Using the listing below, set down each line from the line containing "[Advertisement] (63, 247)" through the line containing "25 agosto, 2026 (28, 1947)", both ends included, exactly and with nothing added.

▸ **Exercise inputs**:

********

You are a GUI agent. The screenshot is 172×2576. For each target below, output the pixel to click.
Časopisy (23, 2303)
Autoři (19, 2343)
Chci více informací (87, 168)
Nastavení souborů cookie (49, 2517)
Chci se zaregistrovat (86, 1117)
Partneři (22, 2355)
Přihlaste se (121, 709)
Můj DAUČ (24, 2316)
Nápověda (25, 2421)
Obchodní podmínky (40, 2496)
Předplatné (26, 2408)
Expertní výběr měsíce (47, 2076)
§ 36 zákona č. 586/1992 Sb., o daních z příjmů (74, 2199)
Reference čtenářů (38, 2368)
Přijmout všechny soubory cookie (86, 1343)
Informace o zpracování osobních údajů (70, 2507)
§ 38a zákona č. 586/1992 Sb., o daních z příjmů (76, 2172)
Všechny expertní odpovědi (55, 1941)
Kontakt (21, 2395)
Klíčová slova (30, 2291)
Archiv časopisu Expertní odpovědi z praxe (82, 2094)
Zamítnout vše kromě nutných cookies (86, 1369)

********

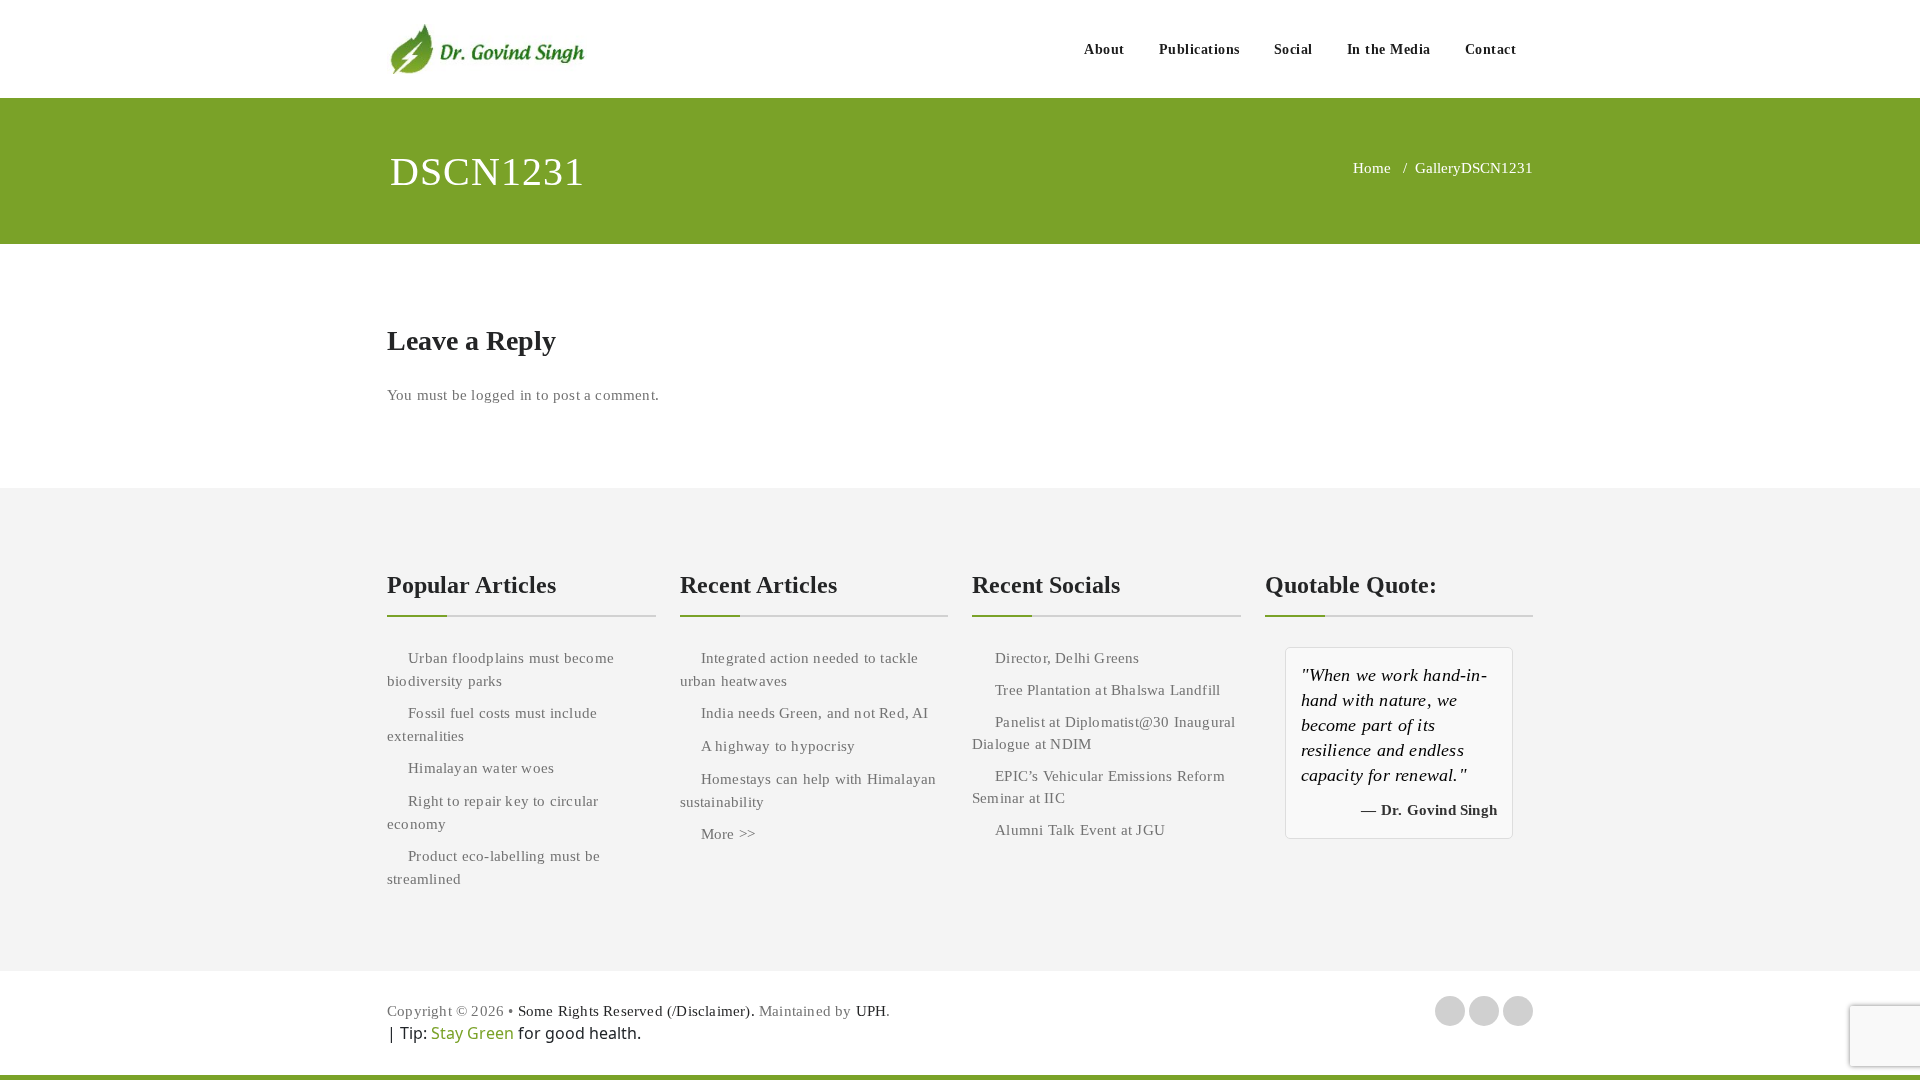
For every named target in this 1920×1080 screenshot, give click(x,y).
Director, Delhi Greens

********

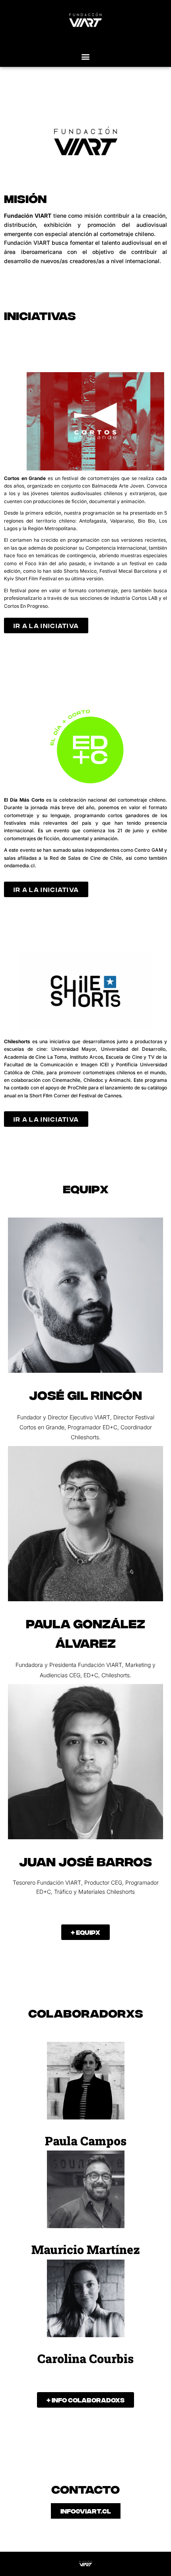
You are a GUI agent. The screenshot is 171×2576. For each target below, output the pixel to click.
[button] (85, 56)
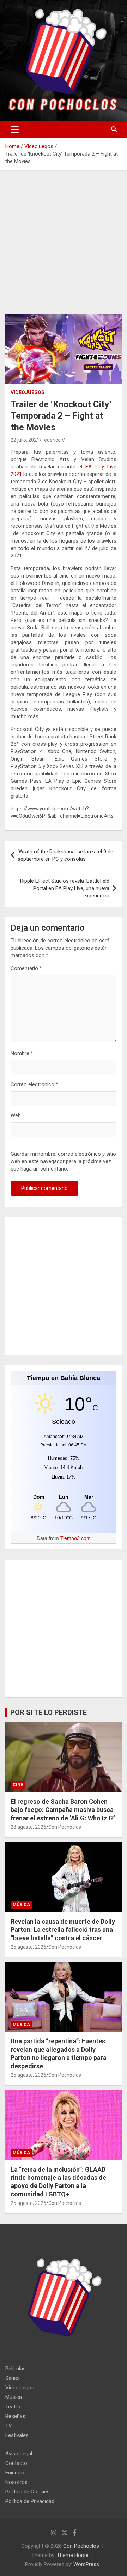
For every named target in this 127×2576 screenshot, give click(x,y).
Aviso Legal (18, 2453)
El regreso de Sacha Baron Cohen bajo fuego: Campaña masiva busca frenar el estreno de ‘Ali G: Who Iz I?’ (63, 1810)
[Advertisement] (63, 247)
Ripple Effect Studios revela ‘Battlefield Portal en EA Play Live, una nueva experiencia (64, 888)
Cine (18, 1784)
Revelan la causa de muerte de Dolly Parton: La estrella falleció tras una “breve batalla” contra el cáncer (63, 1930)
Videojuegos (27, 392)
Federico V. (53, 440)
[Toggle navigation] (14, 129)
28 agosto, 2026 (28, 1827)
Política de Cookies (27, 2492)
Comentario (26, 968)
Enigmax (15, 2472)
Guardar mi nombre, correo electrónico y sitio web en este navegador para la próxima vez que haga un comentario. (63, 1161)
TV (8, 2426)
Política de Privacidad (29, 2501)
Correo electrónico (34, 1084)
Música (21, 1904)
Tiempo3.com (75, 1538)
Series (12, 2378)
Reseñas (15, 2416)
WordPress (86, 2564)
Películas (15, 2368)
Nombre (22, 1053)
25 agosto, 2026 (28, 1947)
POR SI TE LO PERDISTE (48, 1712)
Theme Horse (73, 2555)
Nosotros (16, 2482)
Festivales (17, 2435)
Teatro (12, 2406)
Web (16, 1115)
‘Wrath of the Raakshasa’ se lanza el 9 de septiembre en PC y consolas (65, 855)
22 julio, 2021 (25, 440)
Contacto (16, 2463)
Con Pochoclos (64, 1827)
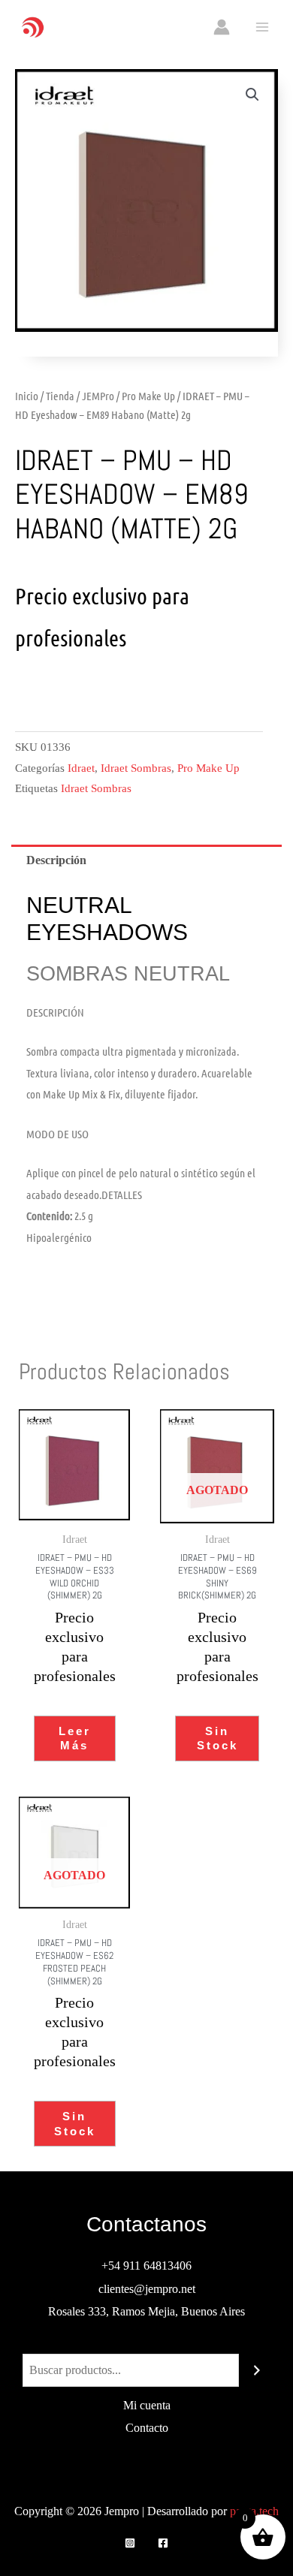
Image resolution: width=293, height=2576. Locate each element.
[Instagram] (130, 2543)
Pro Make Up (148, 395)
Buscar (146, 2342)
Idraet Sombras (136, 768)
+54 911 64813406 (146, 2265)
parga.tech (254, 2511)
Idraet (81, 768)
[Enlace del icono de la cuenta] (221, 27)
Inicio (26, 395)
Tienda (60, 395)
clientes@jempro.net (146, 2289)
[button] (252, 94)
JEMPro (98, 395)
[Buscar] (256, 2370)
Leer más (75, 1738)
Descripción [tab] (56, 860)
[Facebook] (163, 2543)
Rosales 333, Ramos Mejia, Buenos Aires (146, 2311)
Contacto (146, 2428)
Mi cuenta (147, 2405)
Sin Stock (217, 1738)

********

▸ **Answer space**:
[Advertisement] (63, 247)
Ripple Effect Studios revela ‘Battlefield Portal en EA Play Live, una nueva experiencia (64, 888)
Cine (18, 1784)
Revelan la causa de muerte de Dolly Parton: La estrella falleció tras una “breve batalla” contra el cáncer (63, 1930)
Videojuegos (27, 392)
Federico V. (53, 440)
[Toggle navigation] (14, 129)
28 agosto, 2026 (28, 1827)
Política de Cookies (27, 2492)
Comentario (26, 968)
Enigmax (15, 2472)
Guardar mi nombre, correo electrónico y sitio web en este navegador para la próxima vez que haga un comentario. (63, 1161)
TV (8, 2426)
Política de Privacidad (29, 2501)
Correo electrónico (34, 1084)
Música (21, 1904)
Tiempo3.com (75, 1538)
Series (12, 2378)
Reseñas (15, 2416)
WordPress (86, 2564)
Películas (15, 2368)
Nombre (22, 1053)
25 agosto, 2026 (28, 1947)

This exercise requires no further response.